**Stated task:** Can you rewrite everything from the start of the material down to the line with "click(338, 790)", swapping "Net Square Feet" for "Gross Square Feet" and leaving the rest unchanged?

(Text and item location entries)
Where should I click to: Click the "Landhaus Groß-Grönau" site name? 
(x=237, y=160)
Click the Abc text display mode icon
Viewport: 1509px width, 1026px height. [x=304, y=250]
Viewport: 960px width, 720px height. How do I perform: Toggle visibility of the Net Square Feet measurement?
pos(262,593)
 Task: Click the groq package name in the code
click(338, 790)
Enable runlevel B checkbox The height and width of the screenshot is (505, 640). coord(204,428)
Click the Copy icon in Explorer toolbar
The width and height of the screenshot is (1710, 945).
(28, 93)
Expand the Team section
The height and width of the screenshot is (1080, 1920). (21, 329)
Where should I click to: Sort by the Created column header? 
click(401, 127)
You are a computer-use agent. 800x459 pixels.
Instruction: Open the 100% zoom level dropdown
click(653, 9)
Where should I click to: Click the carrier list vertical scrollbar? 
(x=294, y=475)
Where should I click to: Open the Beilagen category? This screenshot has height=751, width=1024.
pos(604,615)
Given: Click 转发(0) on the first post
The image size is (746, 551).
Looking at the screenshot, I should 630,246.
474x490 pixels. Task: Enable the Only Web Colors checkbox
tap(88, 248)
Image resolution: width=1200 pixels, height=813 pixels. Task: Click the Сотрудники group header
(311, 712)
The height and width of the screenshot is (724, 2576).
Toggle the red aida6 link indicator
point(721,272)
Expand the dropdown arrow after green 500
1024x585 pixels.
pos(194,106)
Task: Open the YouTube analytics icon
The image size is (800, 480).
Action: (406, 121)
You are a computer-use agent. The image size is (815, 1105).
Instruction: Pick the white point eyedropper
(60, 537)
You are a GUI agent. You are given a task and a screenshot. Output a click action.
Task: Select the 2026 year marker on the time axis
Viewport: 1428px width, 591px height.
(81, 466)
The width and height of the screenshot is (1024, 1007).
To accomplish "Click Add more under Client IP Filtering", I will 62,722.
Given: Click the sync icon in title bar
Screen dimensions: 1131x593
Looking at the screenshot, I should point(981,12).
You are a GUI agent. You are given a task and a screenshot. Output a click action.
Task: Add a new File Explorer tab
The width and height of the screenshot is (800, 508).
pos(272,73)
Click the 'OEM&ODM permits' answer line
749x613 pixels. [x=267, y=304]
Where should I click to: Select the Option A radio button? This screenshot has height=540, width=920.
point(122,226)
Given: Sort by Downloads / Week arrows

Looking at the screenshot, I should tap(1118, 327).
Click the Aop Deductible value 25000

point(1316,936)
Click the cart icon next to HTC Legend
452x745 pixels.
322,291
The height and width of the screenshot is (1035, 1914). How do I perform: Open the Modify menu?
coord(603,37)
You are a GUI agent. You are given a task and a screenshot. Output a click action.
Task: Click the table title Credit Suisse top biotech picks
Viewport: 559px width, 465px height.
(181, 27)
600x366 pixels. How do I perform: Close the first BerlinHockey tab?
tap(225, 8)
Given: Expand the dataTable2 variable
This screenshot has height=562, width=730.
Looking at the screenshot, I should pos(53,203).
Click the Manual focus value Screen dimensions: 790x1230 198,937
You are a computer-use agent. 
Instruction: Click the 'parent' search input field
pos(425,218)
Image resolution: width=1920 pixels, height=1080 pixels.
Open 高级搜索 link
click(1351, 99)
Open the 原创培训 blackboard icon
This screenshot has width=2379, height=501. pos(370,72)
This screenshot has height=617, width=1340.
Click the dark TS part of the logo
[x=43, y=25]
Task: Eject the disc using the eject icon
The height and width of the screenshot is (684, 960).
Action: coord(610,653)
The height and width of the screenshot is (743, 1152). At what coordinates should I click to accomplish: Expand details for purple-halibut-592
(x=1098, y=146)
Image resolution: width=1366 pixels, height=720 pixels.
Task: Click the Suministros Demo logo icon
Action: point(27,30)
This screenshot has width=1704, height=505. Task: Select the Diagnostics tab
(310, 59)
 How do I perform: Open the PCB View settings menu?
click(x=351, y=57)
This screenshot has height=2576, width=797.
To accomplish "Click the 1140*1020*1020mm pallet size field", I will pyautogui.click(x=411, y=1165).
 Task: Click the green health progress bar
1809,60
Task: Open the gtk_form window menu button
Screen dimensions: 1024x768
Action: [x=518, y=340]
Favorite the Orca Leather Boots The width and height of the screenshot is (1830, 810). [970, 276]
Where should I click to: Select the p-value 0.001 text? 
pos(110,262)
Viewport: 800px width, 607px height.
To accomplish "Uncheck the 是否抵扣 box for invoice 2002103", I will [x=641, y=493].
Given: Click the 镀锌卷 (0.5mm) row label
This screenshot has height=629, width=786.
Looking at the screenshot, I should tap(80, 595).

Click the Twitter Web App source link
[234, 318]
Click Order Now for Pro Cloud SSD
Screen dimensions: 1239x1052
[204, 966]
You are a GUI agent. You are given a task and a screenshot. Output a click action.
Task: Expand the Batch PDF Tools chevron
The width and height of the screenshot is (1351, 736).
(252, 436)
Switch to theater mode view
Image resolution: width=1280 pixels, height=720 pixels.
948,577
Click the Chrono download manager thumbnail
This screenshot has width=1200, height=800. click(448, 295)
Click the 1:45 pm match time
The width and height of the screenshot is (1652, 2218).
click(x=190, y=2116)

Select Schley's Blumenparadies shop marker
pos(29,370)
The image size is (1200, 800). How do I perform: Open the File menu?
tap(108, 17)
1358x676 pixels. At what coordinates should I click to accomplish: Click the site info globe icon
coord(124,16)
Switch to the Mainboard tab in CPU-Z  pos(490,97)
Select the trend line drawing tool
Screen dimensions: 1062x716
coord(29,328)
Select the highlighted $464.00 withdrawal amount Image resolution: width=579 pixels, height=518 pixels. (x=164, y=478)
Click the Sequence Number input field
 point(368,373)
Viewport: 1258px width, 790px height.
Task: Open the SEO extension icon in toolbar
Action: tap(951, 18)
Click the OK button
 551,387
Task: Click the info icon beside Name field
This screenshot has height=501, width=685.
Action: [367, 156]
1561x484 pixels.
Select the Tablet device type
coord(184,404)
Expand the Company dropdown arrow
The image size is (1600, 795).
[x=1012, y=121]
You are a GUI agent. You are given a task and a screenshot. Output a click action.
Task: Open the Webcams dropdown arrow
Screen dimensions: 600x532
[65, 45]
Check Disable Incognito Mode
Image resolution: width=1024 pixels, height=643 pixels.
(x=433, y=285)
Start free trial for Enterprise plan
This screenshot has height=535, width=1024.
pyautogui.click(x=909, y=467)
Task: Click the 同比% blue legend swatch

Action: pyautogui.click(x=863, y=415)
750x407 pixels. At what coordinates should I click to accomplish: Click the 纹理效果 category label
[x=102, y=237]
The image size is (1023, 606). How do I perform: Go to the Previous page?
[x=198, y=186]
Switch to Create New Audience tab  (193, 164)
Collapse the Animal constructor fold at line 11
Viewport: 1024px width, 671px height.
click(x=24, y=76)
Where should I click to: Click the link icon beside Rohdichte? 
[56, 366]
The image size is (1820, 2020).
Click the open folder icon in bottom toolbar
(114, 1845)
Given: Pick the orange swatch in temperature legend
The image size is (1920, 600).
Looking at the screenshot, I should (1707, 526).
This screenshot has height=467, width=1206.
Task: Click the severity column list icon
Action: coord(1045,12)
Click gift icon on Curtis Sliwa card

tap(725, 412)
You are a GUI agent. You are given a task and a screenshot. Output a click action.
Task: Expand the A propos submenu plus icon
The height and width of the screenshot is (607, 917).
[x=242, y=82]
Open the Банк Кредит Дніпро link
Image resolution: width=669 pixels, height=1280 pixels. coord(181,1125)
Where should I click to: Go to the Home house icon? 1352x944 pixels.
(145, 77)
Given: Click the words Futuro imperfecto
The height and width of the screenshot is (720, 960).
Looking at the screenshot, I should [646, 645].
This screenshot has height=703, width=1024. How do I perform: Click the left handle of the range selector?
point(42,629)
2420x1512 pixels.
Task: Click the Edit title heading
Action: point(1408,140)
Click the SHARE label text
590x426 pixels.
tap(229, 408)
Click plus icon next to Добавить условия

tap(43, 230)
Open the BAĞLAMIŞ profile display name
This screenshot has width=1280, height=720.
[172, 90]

**Exercise solution:**
Where should I click to: Click the "Landhaus Groß-Grönau" site name? 
(x=237, y=160)
Click the Abc text display mode icon
Viewport: 1509px width, 1026px height. [x=304, y=250]
Viewport: 960px width, 720px height. How do I perform: Toggle visibility of the Gross Square Feet measurement?
pos(262,593)
 Task: Click the groq package name in the code
click(338, 790)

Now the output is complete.